协调器节点
动态 agent 路由,结构化评分与可选的 LLM 决胜机制。
协调器节点
协调器在运行时发现代理,从多个维度对它们进行评分,并路由到最佳匹配。当评分接近时,可选的 LLM 决胜机制会做出最终决策。
三个阶段
1. 发现
根据所需技能和信任域过滤代理注册表。缺少所需技能或信任域不匹配的代理会被拒绝并说明原因。
graph.add_coordinator("route",
task="Route support ticket to best agent",
required_skills=["support", "billing"],
trust_domain="internal",
)2. 评分
每个候选代理从五个维度进行评分:
| 维度 | 衡量内容 | 默认权重 |
|---|---|---|
capability_fit | 技能覆盖度 + 推理模式匹配 | 1.0 |
cost_fit | 代理成本等级(低=1.0,中=0.7,高=0.4) | 1.0 |
latency_fit | 代理延迟等级(相同映射) | 1.0 |
trust_compatibility | 信任域匹配(匹配=1.0,否则=0.5) | 1.0 |
historical_performance | 历史成功率(默认 0.5) | 1.0 |
加权综合得分决定排名。可以覆盖权重来优先考虑重要因素:
graph.add_coordinator("route",
task="Route latency-sensitive request",
required_skills=["inference"],
weights={"latency_fit": 3.0, "cost_fit": 0.5},
)3. 决策
如果首选候选者的领先优势明显(差距 > 阈值),则通过结构化评分胜出。如果分数接近,则启用 LLM 决胜机制。
LLM 决胜机制
当顶级候选者之间的分数差距在阈值范围内时,协调器会调用 LLM,结合任务上下文和代理卡片摘要来做出最终选择。

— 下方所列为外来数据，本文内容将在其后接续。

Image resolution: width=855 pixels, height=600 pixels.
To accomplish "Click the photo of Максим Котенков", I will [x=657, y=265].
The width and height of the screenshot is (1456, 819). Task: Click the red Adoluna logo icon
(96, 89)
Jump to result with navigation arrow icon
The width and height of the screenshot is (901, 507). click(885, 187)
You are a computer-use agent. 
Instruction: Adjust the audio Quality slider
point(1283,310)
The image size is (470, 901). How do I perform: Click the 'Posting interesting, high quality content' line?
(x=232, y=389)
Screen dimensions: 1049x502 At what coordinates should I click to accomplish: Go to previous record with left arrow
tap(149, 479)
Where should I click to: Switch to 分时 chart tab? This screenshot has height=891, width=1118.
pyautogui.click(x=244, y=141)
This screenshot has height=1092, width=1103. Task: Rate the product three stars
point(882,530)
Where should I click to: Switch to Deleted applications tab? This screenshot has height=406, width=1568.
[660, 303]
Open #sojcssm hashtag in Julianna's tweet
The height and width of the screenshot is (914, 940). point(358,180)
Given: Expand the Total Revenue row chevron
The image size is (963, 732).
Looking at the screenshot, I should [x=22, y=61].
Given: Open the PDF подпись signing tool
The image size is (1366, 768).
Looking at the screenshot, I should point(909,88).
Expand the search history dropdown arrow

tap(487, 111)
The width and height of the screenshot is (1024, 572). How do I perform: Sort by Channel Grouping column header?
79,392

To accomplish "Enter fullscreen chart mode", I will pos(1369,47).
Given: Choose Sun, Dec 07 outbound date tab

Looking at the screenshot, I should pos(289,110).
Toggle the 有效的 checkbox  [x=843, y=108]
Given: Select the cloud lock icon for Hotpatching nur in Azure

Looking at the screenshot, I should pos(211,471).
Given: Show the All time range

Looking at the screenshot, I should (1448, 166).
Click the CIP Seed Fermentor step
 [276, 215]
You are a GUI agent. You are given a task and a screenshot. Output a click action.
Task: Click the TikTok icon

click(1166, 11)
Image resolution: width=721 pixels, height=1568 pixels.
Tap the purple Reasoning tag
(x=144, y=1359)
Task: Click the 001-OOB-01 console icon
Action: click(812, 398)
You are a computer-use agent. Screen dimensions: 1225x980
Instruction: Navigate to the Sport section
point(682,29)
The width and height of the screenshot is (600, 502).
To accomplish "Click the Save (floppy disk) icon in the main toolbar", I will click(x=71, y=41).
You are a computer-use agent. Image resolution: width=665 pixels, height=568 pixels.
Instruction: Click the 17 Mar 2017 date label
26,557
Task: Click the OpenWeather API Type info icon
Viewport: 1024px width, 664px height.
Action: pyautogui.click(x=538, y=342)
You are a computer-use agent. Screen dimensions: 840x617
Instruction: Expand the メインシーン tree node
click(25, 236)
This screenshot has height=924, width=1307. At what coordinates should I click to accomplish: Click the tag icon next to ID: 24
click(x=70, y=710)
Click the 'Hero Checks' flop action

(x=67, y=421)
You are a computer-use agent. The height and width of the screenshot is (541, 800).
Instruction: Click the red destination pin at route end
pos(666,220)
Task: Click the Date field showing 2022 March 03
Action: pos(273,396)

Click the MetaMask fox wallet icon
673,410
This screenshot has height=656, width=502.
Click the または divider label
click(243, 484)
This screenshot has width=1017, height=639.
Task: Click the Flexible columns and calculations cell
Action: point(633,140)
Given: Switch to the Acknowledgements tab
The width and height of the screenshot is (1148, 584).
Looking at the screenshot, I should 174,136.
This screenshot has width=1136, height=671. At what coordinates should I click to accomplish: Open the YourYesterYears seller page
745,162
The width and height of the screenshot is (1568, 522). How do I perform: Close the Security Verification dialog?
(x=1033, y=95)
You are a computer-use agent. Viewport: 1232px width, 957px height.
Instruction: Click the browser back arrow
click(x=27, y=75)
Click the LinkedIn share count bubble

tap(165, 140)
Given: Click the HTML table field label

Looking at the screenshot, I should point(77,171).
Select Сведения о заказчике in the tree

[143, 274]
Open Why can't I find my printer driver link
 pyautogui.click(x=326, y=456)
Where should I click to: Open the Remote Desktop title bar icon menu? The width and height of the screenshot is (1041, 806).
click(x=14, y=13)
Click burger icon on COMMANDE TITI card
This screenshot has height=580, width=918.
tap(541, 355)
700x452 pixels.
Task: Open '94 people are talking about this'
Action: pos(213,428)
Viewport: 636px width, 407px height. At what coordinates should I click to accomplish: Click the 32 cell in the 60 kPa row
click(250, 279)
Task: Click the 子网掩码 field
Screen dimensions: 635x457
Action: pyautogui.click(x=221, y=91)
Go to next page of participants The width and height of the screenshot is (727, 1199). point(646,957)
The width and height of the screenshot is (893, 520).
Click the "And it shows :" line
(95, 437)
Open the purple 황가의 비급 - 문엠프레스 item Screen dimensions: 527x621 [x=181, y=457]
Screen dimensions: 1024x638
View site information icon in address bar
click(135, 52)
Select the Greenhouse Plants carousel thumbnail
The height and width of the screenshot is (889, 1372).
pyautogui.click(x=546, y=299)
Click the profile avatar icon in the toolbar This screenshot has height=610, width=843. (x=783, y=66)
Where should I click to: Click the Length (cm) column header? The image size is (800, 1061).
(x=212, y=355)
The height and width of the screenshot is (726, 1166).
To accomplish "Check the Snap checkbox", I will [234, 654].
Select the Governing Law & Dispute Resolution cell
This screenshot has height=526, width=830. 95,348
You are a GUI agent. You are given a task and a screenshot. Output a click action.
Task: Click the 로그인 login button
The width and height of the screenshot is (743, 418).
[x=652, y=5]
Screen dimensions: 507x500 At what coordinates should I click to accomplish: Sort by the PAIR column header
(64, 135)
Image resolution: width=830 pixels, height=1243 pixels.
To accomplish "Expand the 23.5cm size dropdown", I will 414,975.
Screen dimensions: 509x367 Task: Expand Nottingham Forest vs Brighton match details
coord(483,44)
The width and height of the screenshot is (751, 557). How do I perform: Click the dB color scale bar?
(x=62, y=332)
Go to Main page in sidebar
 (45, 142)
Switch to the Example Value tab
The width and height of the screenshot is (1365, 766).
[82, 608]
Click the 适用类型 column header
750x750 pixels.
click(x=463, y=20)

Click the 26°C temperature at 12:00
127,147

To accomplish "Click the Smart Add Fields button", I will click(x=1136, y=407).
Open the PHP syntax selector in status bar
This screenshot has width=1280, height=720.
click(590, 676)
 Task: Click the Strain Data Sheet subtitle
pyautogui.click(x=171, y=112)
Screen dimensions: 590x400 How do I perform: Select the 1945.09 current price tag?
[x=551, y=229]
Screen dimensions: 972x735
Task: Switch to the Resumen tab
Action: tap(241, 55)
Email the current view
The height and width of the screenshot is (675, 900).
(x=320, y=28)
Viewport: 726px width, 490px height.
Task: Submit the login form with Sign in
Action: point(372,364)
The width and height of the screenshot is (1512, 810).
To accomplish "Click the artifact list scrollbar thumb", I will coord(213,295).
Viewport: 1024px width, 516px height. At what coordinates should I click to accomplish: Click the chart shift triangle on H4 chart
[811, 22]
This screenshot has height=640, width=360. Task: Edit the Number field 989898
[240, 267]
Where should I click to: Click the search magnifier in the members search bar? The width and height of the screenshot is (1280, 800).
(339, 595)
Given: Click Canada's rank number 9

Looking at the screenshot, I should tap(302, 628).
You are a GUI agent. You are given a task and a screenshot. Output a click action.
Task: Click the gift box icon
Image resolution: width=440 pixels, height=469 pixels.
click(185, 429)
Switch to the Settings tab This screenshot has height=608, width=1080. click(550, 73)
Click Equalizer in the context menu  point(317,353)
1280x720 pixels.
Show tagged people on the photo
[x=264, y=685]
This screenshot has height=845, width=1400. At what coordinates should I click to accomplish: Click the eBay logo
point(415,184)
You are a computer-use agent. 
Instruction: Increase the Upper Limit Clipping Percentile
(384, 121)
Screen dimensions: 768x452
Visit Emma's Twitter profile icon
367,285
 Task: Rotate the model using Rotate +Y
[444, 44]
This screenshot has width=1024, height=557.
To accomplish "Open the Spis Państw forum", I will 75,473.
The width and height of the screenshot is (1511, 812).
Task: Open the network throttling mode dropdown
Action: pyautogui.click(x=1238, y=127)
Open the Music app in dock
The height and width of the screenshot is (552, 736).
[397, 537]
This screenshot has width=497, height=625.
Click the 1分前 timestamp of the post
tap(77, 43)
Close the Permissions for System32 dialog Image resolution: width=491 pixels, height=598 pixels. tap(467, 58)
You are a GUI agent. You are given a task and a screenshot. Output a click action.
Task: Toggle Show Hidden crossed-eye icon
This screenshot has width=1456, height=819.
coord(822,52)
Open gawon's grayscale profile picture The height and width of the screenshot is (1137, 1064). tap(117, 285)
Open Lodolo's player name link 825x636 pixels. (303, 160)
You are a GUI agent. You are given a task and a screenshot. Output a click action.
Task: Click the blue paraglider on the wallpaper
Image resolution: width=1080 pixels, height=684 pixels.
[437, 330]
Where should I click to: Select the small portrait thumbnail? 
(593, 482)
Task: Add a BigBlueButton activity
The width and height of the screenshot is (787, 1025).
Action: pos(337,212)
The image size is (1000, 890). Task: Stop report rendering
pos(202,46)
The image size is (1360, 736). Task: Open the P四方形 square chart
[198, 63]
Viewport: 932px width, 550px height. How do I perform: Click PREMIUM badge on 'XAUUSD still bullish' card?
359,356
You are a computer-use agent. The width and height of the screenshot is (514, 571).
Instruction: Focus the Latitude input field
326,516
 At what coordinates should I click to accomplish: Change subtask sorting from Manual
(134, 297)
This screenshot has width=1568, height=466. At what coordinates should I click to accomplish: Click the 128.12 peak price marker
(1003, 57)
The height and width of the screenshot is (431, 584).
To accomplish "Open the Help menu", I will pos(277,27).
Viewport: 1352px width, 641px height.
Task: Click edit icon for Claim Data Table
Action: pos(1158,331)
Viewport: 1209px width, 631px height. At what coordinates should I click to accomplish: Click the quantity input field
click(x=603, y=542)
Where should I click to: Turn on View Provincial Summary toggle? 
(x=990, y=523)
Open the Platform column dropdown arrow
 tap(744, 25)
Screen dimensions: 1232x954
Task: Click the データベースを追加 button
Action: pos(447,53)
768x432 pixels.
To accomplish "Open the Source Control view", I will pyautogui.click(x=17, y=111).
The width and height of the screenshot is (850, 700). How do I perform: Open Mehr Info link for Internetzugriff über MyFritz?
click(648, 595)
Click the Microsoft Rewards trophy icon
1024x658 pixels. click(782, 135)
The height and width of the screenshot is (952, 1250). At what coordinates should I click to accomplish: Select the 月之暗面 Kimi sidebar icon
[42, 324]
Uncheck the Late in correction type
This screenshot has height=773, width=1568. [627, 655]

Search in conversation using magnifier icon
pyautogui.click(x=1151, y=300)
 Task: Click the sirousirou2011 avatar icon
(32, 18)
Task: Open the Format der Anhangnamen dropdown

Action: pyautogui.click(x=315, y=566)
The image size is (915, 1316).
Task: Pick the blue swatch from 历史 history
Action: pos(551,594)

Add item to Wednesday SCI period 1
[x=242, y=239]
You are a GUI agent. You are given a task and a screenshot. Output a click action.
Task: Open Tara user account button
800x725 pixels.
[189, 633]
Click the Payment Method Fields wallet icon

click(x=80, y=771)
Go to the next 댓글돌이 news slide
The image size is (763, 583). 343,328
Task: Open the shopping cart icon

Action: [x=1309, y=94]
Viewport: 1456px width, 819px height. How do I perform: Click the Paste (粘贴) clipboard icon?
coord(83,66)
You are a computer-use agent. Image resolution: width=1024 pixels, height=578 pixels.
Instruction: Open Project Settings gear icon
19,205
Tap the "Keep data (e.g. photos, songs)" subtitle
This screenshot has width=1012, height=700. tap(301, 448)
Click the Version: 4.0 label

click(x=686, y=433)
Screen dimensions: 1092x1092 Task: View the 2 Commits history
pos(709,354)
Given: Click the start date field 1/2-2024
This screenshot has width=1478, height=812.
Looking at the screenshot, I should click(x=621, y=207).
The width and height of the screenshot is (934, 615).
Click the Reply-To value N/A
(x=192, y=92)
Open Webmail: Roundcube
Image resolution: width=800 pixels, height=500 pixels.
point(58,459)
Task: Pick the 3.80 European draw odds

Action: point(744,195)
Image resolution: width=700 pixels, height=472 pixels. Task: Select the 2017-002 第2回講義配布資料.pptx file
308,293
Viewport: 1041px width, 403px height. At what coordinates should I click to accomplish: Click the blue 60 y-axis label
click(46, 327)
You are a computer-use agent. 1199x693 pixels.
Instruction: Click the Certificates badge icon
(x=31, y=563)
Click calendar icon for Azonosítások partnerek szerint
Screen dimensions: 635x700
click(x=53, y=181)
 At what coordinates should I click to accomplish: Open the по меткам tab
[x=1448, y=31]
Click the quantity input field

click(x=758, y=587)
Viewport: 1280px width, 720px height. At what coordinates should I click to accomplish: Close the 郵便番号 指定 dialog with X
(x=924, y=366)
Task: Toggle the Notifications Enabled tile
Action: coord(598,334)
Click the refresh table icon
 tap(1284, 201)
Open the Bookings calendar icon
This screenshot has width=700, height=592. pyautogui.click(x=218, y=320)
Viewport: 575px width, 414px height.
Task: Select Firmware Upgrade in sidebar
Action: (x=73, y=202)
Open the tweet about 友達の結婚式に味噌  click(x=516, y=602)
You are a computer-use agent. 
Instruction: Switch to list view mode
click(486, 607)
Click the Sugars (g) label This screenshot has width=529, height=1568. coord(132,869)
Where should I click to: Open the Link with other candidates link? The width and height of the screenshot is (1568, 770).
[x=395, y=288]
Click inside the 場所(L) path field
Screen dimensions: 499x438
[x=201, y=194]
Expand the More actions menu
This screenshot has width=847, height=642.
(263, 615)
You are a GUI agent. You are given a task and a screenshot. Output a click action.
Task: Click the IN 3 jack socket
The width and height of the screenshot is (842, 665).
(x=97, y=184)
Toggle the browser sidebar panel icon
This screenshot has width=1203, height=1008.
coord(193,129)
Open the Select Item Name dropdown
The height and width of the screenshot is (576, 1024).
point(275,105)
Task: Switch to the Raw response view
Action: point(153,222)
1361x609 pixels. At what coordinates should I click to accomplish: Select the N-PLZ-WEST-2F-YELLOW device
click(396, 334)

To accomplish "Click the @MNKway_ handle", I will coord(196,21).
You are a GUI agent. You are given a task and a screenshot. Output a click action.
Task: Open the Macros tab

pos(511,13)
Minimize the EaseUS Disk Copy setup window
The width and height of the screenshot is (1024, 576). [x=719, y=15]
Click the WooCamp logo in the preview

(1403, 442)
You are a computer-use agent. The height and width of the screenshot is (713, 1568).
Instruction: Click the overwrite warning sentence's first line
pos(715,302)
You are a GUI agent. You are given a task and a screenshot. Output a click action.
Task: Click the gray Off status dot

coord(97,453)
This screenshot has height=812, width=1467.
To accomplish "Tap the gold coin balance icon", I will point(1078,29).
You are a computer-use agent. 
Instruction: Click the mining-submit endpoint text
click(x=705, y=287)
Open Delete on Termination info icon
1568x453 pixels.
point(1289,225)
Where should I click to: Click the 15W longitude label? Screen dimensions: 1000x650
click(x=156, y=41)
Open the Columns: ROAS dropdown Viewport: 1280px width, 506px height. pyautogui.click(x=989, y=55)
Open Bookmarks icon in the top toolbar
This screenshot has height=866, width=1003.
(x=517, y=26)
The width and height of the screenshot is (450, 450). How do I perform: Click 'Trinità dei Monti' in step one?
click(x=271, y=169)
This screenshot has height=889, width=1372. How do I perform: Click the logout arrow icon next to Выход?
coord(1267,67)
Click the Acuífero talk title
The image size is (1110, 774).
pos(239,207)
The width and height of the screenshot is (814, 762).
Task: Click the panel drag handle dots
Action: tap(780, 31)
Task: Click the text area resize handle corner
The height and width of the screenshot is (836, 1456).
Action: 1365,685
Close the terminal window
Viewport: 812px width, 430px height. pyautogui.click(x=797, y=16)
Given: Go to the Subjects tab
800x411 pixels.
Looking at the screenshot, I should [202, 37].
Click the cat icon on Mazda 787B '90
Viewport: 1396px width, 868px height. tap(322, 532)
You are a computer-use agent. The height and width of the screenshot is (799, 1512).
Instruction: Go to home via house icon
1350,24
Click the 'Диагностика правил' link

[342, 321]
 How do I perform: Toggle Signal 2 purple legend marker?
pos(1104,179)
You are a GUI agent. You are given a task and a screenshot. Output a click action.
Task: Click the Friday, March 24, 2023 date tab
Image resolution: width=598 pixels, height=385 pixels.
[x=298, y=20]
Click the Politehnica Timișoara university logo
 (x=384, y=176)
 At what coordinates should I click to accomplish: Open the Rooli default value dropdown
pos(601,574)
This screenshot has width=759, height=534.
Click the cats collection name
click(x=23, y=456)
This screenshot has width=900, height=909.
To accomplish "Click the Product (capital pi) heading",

graph.add_coordinator("route",
task="Route complex research task",
required_skills=["research"],
tiebreaker={"model": "claude-sonnet-4-6", "threshold": 0.1},
)工作原理:
- 顶级候选者(最多 3 个)被格式化为结构化提示
- LLM 返回 JSON:
{"selected_uri": "...", "reasoning": "..."} - 决策包含
method="llm_tiebreaker"和 token 使用量以便跟踪成本 - 如果 LLM 调用失败,则回退到结构化选择并标记
method="tiebreaker_failed"
决胜机制使用异步 SDK 客户端(AsyncAnthropic、AsyncOpenAI)——优先尝试 Anthropic,失败后回退到 OpenAI。
推理模式
Agent Card 可以声明推理能力:
AgentCandidate(
uri="jamjet://org/planner",
agent_card={"name": "Planning Agent"},
skills=["task-decomposition"],
reasoning_modes=["plan-and-execute", "react"],
cost_class="medium",
latency_class="medium",
)当协调器上下文包含 preferred_reasoning_modes 时,匹配的 agent 会获得能力分数加成(最多 +0.2):
context = {"preferred_reasoning_modes": ["plan-and-execute"]}如果未设置偏好,推理模式不会影响评分。
自定义策略
默认策略可以处理大多数情况,但你可以通过继承 CoordinatorStrategy 来实现自己的策略:
from jamjet.coordinator.strategy import CoordinatorStrategy, Decision
class MyStrategy(CoordinatorStrategy):
async def discover(self, task, required_skills, preferred_skills, trust_domain, context):
# 自定义发现逻辑
...
async def score(self, task, candidates, weights, context):
# 自定义评分逻辑
...
async def decide(self, task, top_candidates, threshold, tiebreaker_model, context):
# 自定义决策逻辑
...在策略服务器中注册它:
from jamjet.coordinator.server import StrategyServer
server = StrategyServer()
server.register("my-strategy", MyStrategy())
server.run()决策输出
协调器返回一个完全透明的 Decision:
Decision(
selected_uri="jamjet://org/agent-a",
method="llm_tiebreaker", # 或 "structured"、"tiebreaker_failed"
reasoning="最适合研究分解任务",
confidence=0.82,
rejected=[{"uri": "jamjet://org/agent-b", "reason": "not selected by tiebreaker"}],
tiebreaker_tokens={"input": 150, "output": 30},
)每个路由决策都会记录在事件日志中,以便观测和回放。
示例
参考 coordinator-routing 示例 查看包含多个 agent 和评分的完整工作配置。